Advertisement

Growth market for death

With U.S. sales in decline, tobacco firms push their product in developing countries, particularly in Asia

October 05, 2008|By David Kohn , david.kohn@baltsun.com.

In 1964, when the U.S. surgeon general's office published the famed report that officially confirmed the link between smoking and cancer, nearly half of American adults smoked.

To understand just how smoky life was back then, watch any episode of Mad Men, the TV series set on Madison Avenue in the early 1960s. Without a second thought, almost every character lights up regularly, at the office, at home, in restaurants, bars, cars, even at the dinner table in front of the kids.

Happily, those days are over. Over the past 40 years, anti-smoking efforts - education, lawsuits, advertising restrictions, cigarette taxes - have had a huge effect on our behavior. Just one in five adults now smokes.

Advertisement

But for much of the planet, the era of pervasive smoking is not over. In fact, it's just getting fired up. In many developing countries, particularly in Asia, smoking rates are above 50 percent. In some places, rates are rising. Especially worrisome: In many poor countries, rates of female smoking are increasing most rapidly.

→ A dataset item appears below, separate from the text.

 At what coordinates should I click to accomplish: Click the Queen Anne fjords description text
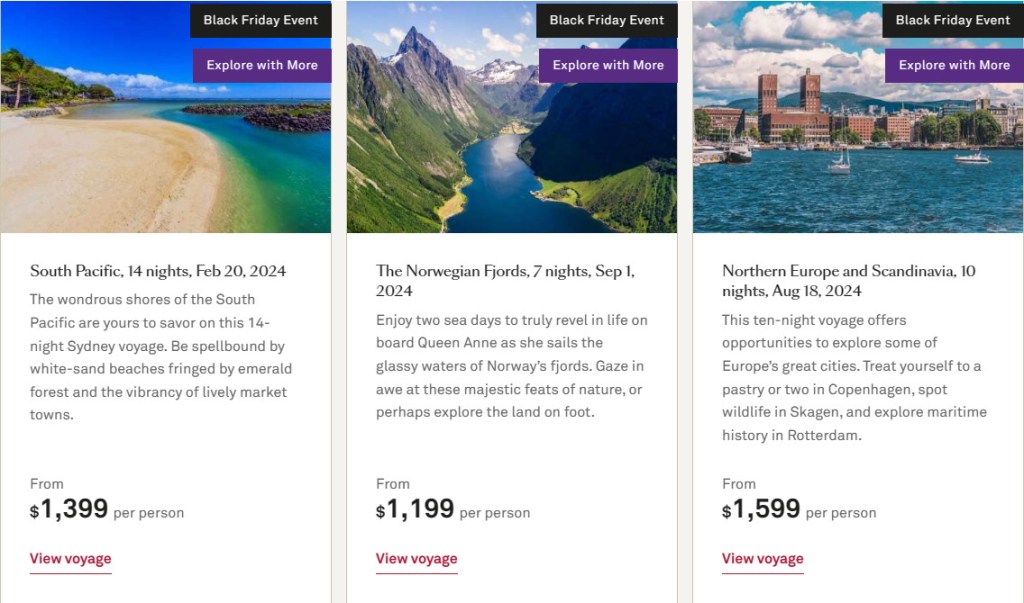point(512,366)
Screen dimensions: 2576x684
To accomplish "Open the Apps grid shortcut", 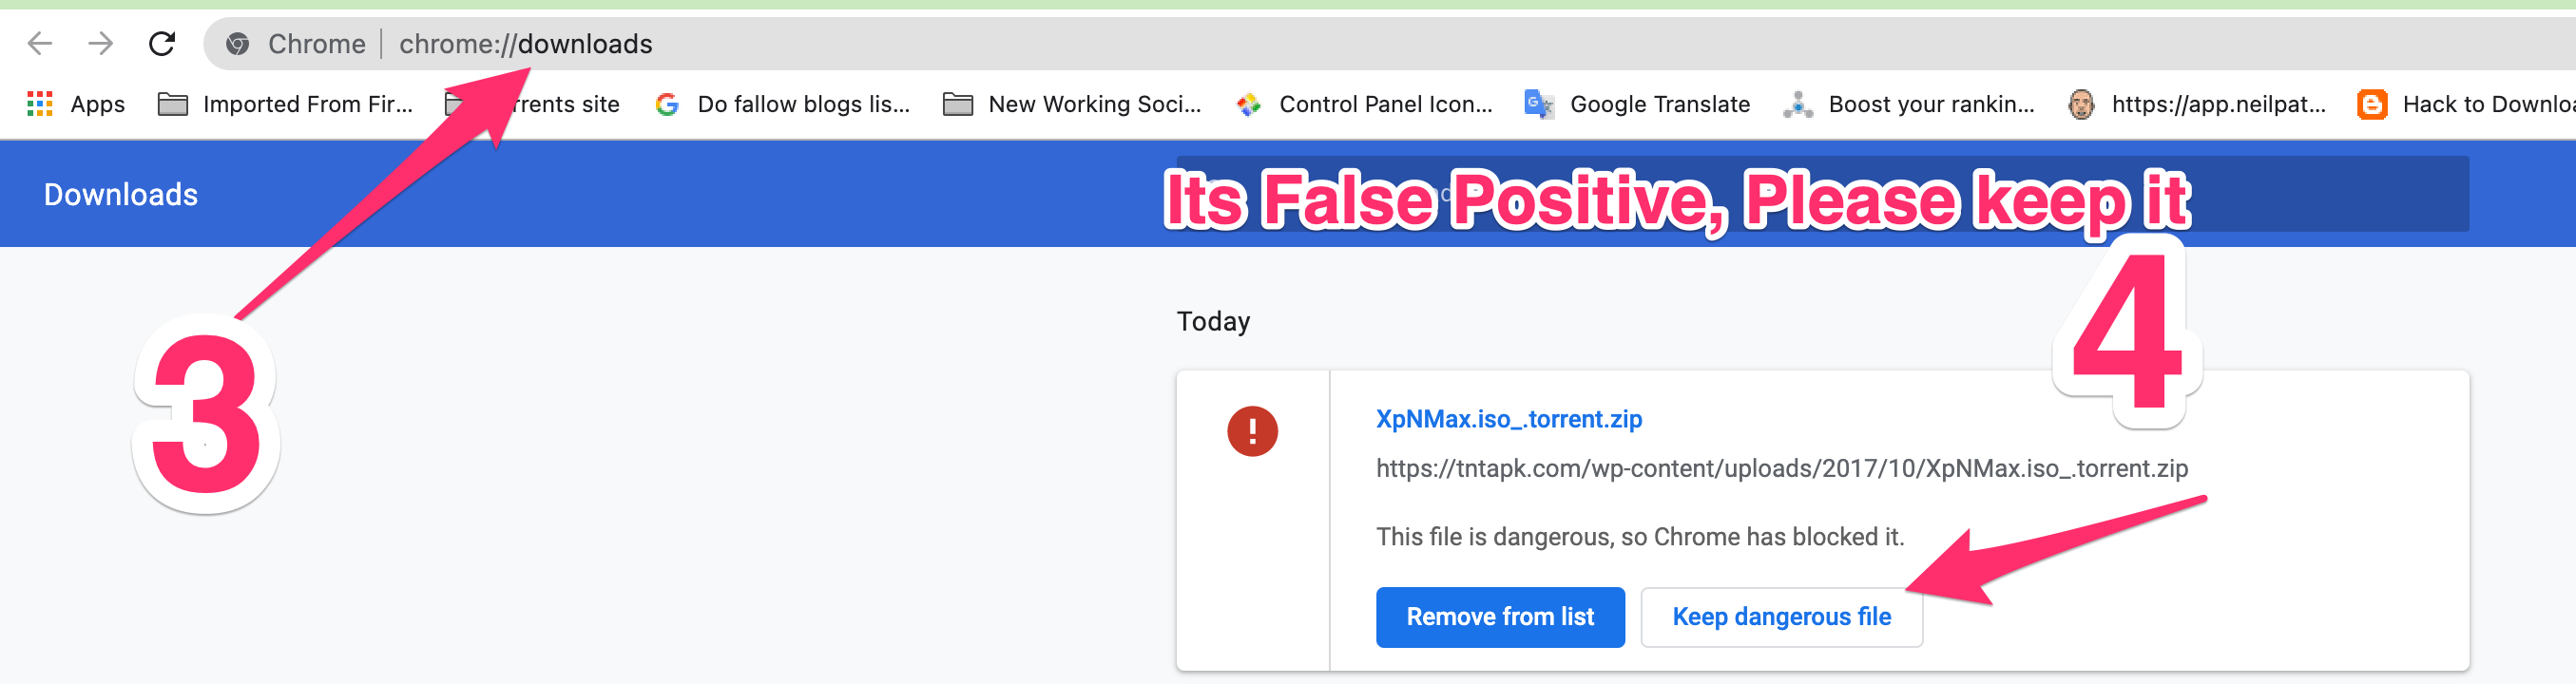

These trillions of cigarettes will have enormous health consequences. The World Health Organization this year predicted that by 2030, tobacco-related deaths will rise to 8.3 million per year, up from 5 million now. More than 80 percent of those who die will live in developing countries, WHO says - places where health care systems are already strained beyond capacity. In the 20th century, by contrast, 70 percent of tobacco-related deaths occurred in rich countries.

The key engine behind this trend is corporate greed. In developed countries, tobacco use is dropping. To keep their profits high, multinational tobacco companies such as Philip Morris and British American Tobacco are expanding aggressively into new territory.

"They're looking to offset their losses," says Greg Connolly, a professor at the Harvard School of Public Health and an expert on Big Tobacco's global expansion. "Philip Morris has been trained in the U.S., the country that's the most hostile in the world to cigarette smoking. When they go into Armenia or India, it's easy."

In general, developing countries are a cigarette marketer's dream. They typically have little regulation, even less enforcement and low taxes, as well as customers and health officials who often don't realize tobacco's dangers.